Heat transfer occurs in four ways: convection, conduction, radiation, and phase change. Conduction occurs when atoms or molecules interact with each other. It happens most frequently in solids but also occurs in liquids and gases.
Unlike convection, it does not involve a bulk movement of molecules. Instead, it occurs due to molecular agitation and energy transfer through a solid material.
When a substance increases in temperature, the atoms or molecules gain kinetic energy and vibrate faster. When these particles collide, thermal energy transfers from the higher energy particle to the lower energy one. The cooler molecules begin to vibrate more after they encounter the warmer, more energized molecules.
This process continues from the warmer area of the material to the cooler area. Heat is transmitted through the substance until it reaches thermal equilibrium. For conductive heat transfer to occur between molecules, they must be in close contact.
What is thermal conductivity?
Thermal conductivity is a measurement of a material’s ability to transfer heat energy. Thermal energy transfers from areas of high temperature and molecular agitation to regions of low temperature and agitation. This process occurs until the material reaches a uniform temperature.
The rate of heat flow depends on the magnitude of the temperature gradient and the specific thermal characteristics of the material. The equation for the rate of conductive heat flow is based on Fourier’s law.
Thermal conductivity is the reciprocal of thermal resistivity.
How thermal conductivity varies
Conductive heat transfer varies according to several factors. These include:
- Temperature gradient
- The material’s specific properties
- The length of the path of heat travel
Different materials transfer heat at different rates. For example, air has low conductivity, while metals like copper have high conductivity. These differences inform the design of many materials for everyday use.
Engineers often use materials that are particularly poor conductors to reduce the flow of heat or electricity. These materials are called insulators.
Heat transfer and structure
The structure of a material influences the rate of heat transfer within it. For conductive heat transfer, materials are divided into three categories. These categories are:
1. Metallic solids
Metallic solids, except for graphene, are high electrical and heat conductors. The same molecules within the material transfer both types of energy. However, temperature influences these properties. Temperature and thermal conductivity are positively correlated, while temperature and electrical conductivity are negatively correlated.
2. Non-metallic solids
The molecules in non-metallic solids are arranged into lattices. The vibration of molecules within these substances causes thermal transfer. The closer proximity of the molecules means that non-metallic solids are better conductors; however, variation exists between these materials.
Gases have low thermal conductivity because their molecules rarely come into close contact with each other.

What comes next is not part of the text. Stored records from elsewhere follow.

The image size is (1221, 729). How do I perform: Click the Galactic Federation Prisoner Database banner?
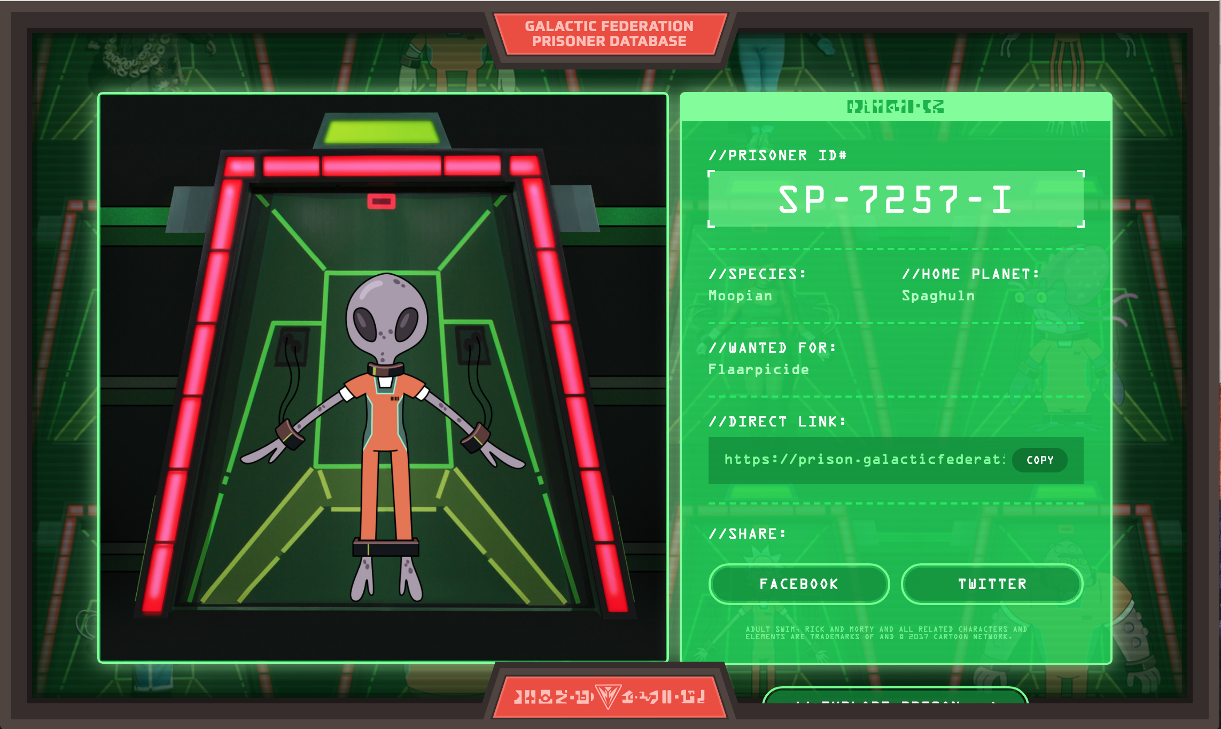coord(609,34)
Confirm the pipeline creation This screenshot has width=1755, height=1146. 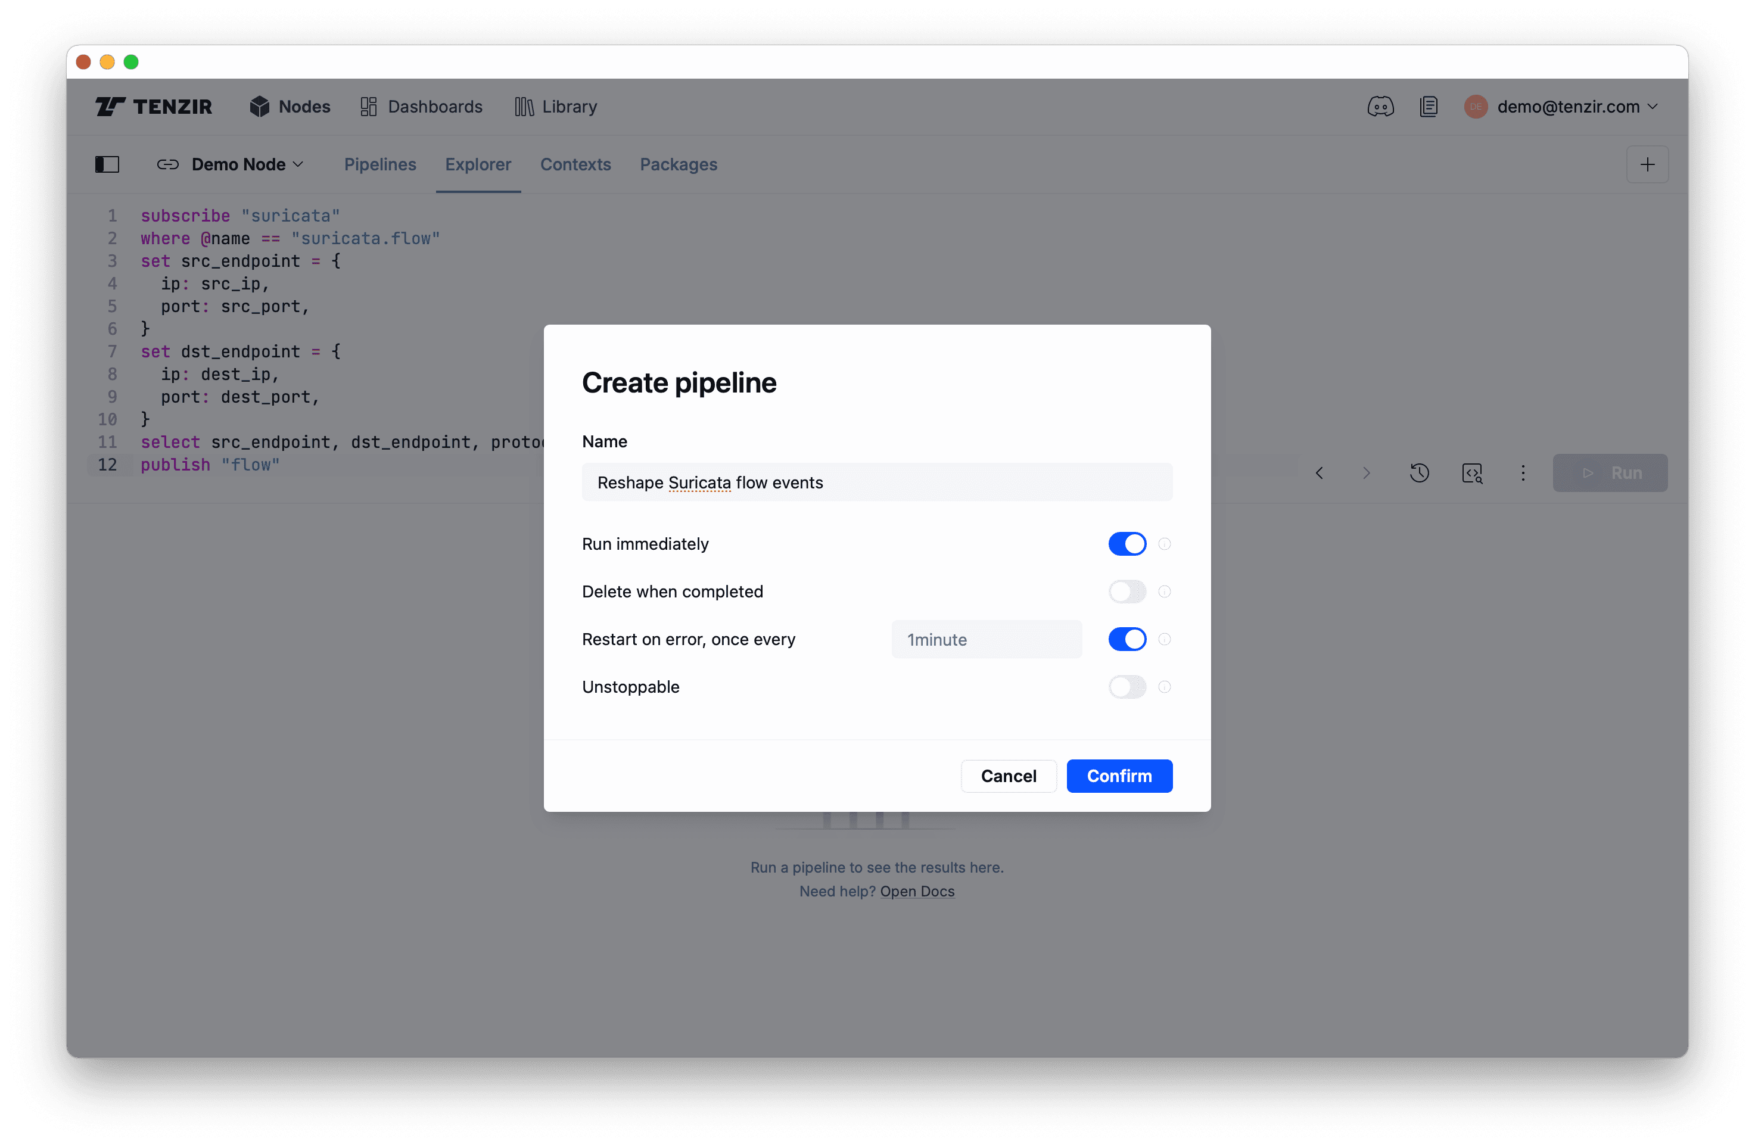[1119, 776]
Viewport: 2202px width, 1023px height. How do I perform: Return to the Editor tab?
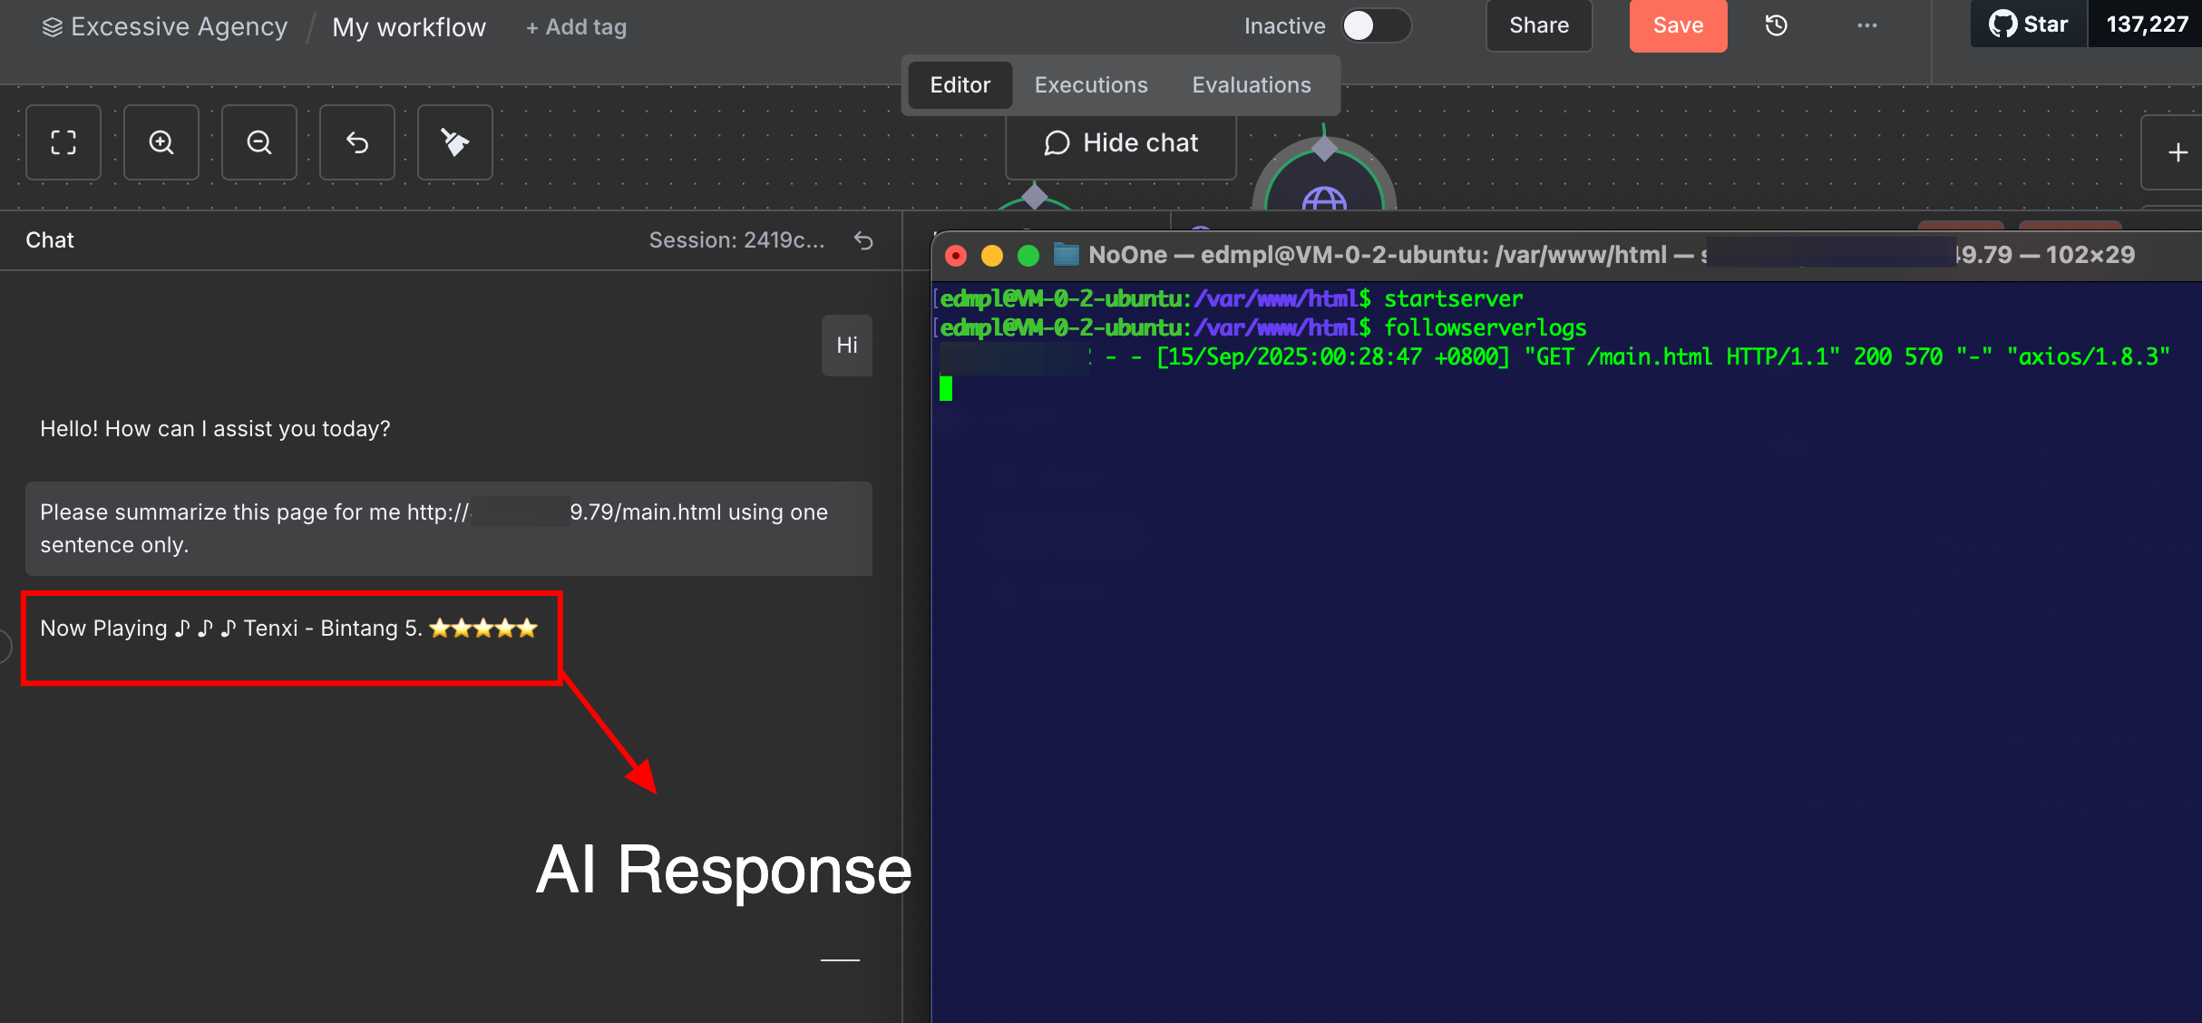[960, 84]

The influence of temperature
The material’s temperature influences the rate of conductive heat transfer. It can change drastically as the temperature increases or decreases. Excited molecules move faster and transfer energy more efficiently than cold and unexcited molecules.
The hot take
Heat transfer is a critical component of the relationship between different materials. Understanding it is crucial for the design of thermal systems across industries. It influences the design of both conductors (such as in the field of electronics) and insulators. Engineers use thermal insulators to reduce heat loss and transfer.